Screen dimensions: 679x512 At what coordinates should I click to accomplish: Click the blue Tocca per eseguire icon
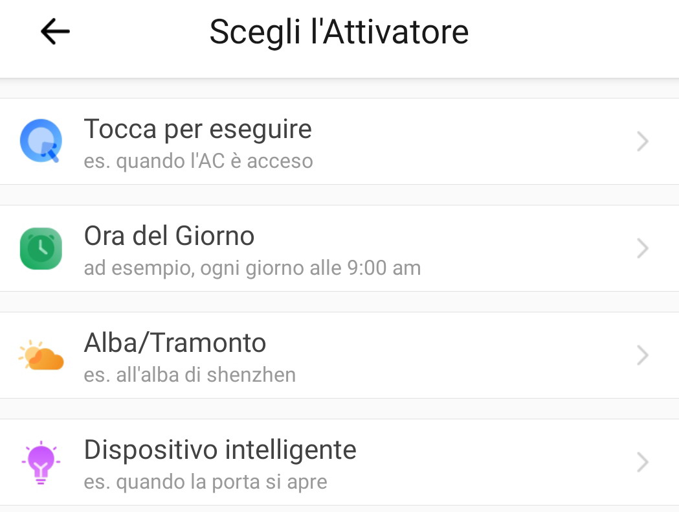tap(41, 141)

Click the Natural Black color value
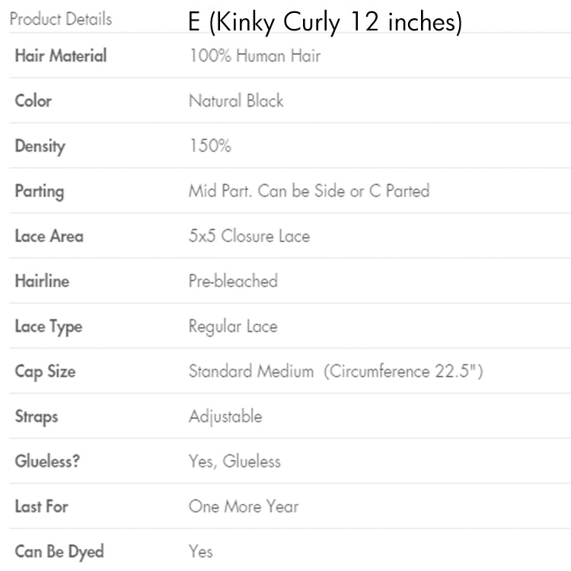click(x=236, y=100)
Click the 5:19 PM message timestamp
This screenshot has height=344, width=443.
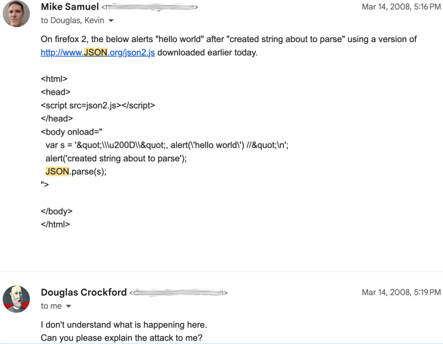pyautogui.click(x=401, y=292)
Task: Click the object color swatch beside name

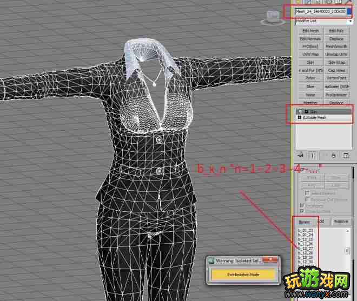Action: [349, 11]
═══
**The problem**: Drop the pictures and reproduce the rest of the data above exactly.

**Task solution**:
Screen dimensions: 679x512 At what coordinates should I click to accomplish: Click the blue Tocca per eseguire icon
tap(41, 141)

Click the Natural Black color value
click(x=236, y=100)
Click the 5:19 PM message timestamp
This screenshot has height=344, width=443.
pyautogui.click(x=401, y=292)
Task: Click the object color swatch beside name

Action: [349, 11]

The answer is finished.